> Task to complete
Copy every one of the rows below word for word, changing nothing.

== Input for this task

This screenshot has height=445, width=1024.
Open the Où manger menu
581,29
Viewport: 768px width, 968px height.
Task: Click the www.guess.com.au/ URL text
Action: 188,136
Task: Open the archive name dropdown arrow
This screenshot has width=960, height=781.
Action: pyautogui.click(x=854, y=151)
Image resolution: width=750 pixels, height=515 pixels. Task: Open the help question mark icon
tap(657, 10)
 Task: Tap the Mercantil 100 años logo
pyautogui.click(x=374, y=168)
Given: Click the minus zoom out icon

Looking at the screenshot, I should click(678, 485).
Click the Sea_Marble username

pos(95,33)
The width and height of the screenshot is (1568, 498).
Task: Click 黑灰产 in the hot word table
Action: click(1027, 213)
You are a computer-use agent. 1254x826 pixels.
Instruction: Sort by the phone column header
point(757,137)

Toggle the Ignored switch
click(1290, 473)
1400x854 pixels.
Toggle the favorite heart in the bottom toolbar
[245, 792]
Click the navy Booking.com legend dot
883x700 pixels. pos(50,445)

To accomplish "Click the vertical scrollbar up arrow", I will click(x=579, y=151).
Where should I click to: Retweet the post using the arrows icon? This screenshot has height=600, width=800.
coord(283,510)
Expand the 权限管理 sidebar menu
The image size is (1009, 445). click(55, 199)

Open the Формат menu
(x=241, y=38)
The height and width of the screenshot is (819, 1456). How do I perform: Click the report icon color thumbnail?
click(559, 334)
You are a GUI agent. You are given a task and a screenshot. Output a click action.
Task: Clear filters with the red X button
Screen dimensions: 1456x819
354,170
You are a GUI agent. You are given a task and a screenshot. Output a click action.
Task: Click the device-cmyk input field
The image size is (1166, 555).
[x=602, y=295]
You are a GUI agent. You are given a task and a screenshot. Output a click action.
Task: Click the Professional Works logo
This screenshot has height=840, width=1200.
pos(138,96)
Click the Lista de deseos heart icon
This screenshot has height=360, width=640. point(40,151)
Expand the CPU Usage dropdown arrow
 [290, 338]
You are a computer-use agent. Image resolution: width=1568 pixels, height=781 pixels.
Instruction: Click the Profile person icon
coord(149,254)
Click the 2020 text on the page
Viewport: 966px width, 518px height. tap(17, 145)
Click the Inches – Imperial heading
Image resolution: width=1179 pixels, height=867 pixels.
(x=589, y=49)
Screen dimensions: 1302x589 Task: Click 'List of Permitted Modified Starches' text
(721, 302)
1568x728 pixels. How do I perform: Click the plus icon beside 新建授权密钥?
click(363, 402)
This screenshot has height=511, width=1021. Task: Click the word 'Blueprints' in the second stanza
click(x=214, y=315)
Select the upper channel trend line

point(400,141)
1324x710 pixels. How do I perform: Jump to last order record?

====

> Answer
This screenshot has height=445, width=1024.
Open the Où manger menu
581,29
Viewport: 768px width, 968px height.
Task: Click the www.guess.com.au/ URL text
Action: 188,136
Task: Open the archive name dropdown arrow
This screenshot has width=960, height=781.
Action: pyautogui.click(x=854, y=151)
Image resolution: width=750 pixels, height=515 pixels. Task: Open the help question mark icon
tap(657, 10)
 Task: Tap the Mercantil 100 años logo
pyautogui.click(x=374, y=168)
Given: Click the minus zoom out icon

Looking at the screenshot, I should click(678, 485).
Click the Sea_Marble username

pos(95,33)
The width and height of the screenshot is (1568, 498).
Task: Click 黑灰产 in the hot word table
Action: click(1027, 213)
You are a computer-use agent. 1254x826 pixels.
Instruction: Sort by the phone column header
point(757,137)

Toggle the Ignored switch
click(1290, 473)
1400x854 pixels.
Toggle the favorite heart in the bottom toolbar
[245, 792]
Click the navy Booking.com legend dot
883x700 pixels. pos(50,445)

To accomplish "Click the vertical scrollbar up arrow", I will click(x=579, y=151).
Where should I click to: Retweet the post using the arrows icon? This screenshot has height=600, width=800.
coord(283,510)
Expand the 权限管理 sidebar menu
The image size is (1009, 445). click(55, 199)

Open the Формат menu
(x=241, y=38)
The height and width of the screenshot is (819, 1456). How do I perform: Click the report icon color thumbnail?
click(559, 334)
You are a GUI agent. You are given a task and a screenshot. Output a click action.
Task: Clear filters with the red X button
Screen dimensions: 1456x819
354,170
You are a GUI agent. You are given a task and a screenshot. Output a click action.
Task: Click the device-cmyk input field
The image size is (1166, 555).
[x=602, y=295]
You are a GUI agent. You are given a task and a screenshot. Output a click action.
Task: Click the Professional Works logo
This screenshot has height=840, width=1200.
pos(138,96)
Click the Lista de deseos heart icon
This screenshot has height=360, width=640. point(40,151)
Expand the CPU Usage dropdown arrow
 [290, 338]
You are a computer-use agent. Image resolution: width=1568 pixels, height=781 pixels.
Instruction: Click the Profile person icon
coord(149,254)
Click the 2020 text on the page
Viewport: 966px width, 518px height. tap(17, 145)
Click the Inches – Imperial heading
Image resolution: width=1179 pixels, height=867 pixels.
(x=589, y=49)
Screen dimensions: 1302x589 Task: Click 'List of Permitted Modified Starches' text
(721, 302)
1568x728 pixels. How do I perform: Click the plus icon beside 新建授权密钥?
click(363, 402)
This screenshot has height=511, width=1021. Task: Click the word 'Blueprints' in the second stanza
click(x=214, y=315)
Select the upper channel trend line

point(400,141)
1324x710 pixels. How do I perform: Jump to last order record?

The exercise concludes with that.